Not everyone is comfortable moving pins on a wireing harness. 99% of people don't know how to read a wiring diagram let alone custom wire something. 



> A SUPERCHARGED V8 AINT SHIT


Well thats true in a lot of areas but I didn't say a stock one did I? I said a BUILT, supercharged V8. That leaves a LOT of room for modification doesn't it. 



> THE CAR THAT CRUSHED THEM WAS BUILT BY A BUDDY OF MINE .BUT THAT WASNT GOOD ENOUGH FOR HIM HE SENT THE CAR TO JGY AND WHEN HIS SENTRA CAME BACK O MY GOD.


Show me a timeslip from your buddy's car, better yet, show me a timeslip from your car. I'm not impressed by JGY. Thier customer service is HORRIBLE. You know it took them 4 weeks to send me the wrong parts once. 2 weeks another time and 3 weeks the last time. They know how to build cars, I'll give them that, but they need to learn how to work with people or they aren't going to make it. The only reason they are still in business is because they are one of only a couple places that have easy access SR20 parts.


----------



## invincibleghost (Sep 8, 2006)

OK BUDDY !
lets just leave it b !
your to smart for me!
it aint nothing personel,you know what you know lets just leave it at that


----------



## HATEnFATE (Dec 24, 2002)

Done.......................


----------



## invincibleghost (Sep 8, 2006)

> The reason I said what I said about you is because the first post you had on this board was vauge telling someone who has no idea what they are getting into that it's just an upgrade and to go to ebay. Your second post was attacking me and saying things about engines that aren't true. Then you said the biggest problem you had was taking off the AWD trans and putting in the FWD. Are you telling me that it was difficult to unbolt a transmission?

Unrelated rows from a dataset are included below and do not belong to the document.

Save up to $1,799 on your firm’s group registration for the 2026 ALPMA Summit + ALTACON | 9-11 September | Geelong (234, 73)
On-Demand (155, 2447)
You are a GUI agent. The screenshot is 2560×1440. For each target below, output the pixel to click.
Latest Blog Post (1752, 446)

true i took it forgranted that he hadn't done a swap before.

bolting in tsuru headlight from ebay,is easy!

and i didnt attack you i was letting you know that iam competiant in what i do! i know what iam doing and thats a fact. 

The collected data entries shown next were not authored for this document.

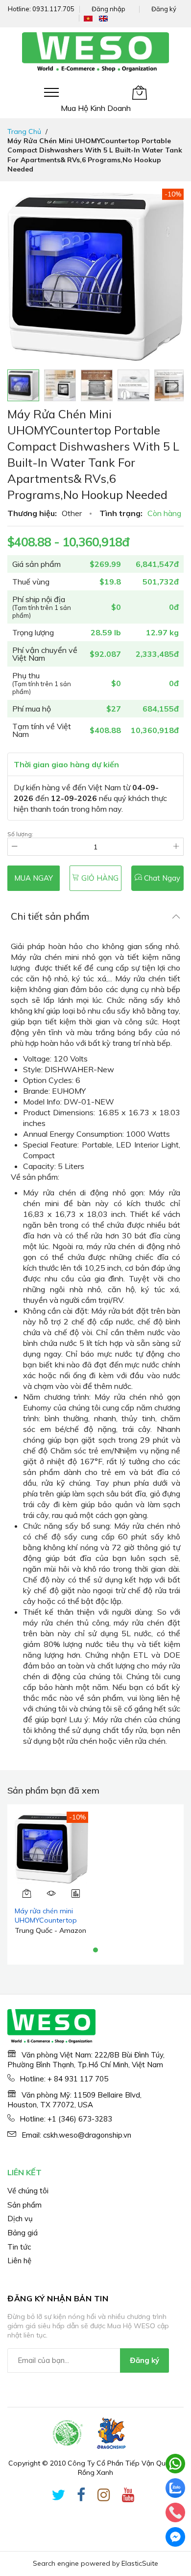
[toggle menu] (51, 92)
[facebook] (81, 2497)
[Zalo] (175, 2488)
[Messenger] (175, 2537)
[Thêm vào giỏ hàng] (27, 1893)
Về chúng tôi (27, 2190)
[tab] (95, 916)
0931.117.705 (53, 9)
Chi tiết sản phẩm (50, 916)
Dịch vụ (20, 2218)
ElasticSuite (139, 2563)
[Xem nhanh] (51, 1893)
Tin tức (19, 2246)
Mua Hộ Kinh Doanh (96, 108)
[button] (60, 385)
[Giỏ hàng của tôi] (139, 92)
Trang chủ (24, 131)
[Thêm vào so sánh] (76, 1893)
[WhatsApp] (175, 2463)
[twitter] (58, 2497)
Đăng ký (163, 9)
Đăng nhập (108, 9)
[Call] (175, 2512)
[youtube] (128, 2497)
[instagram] (103, 2497)
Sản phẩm (24, 2204)
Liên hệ (19, 2260)
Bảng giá (22, 2232)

not true what you talking bout? 

It is a little difficult to get to some the bolts but thats about it.

now that you got all that out of your system let it b

you d man !!!


----------



## Dan9 (Sep 18, 2004)

HEY CUT OUT THE YELLING AND QUIT THE HATIN'!!!!

All the fronting and hating and dissing is what turns a lot of people right off the forums, right up there with straight-up bashing complete newbies who ask a question with "GO SEARCH ya [email protected]$!!!"

Anyways look I have a simple solution: settle it with a 3-round match of Street Fighter II on Super Nintendo. That always solves problems.

;0)

D


----------



## HATEnFATE (Dec 24, 2002)

dan.....it's been done for a while. Your a little late. 

Thanks though :thumbup:


----------



## fleck (Jan 12, 2007)

I hate to bring stupid shit back from the dead, but i love how that kid said he ran an 8.5 (on the quarter--though not specified) and then changed it to running an 8.5 on the 8th... Yeah OK that's why SE-Rs do 16 on the quarter in _stock form_ and you claim that yours _with _a turbo doesn't do any better. Good for you, idiot.


----------



## invincibleghost (Sep 8, 2006)

thats nice !!! is the best you can do ? it only took you a couple of months to think of that. 
thanks allot , your buddy for every 

p.s dont ride someone else jock into a dead situation


----------



## fleck (Jan 12, 2007)

unfortunately, i forgot it was an old thread i found while searching until i after i clicked post.


----------



## HATEnFATE (Dec 24, 2002)

Lets just let it be....and an 8.5 in the 1/8 isn't that bad.

flec....you can't just take your 1/8th time and double it to get a 1/4 time, doesn't work that way. you should know that.


----------



## fleck (Jan 12, 2007)

HATEnFATE said:


> Lets just let it be....and an 8.5 in the 1/8 isn't that bad.
> 
> flec....you can't just take your 1/8th time and double it to get a 1/4 time, doesn't work that way. you should know that.


i do, but i also don't know how to calculate the difference in the speed it would gain in the remaining 1/8 and i figured that it still didn't sound right anyway. i might be wrong but whatever it doesn't change the fact that it sounded like some fakage.


----------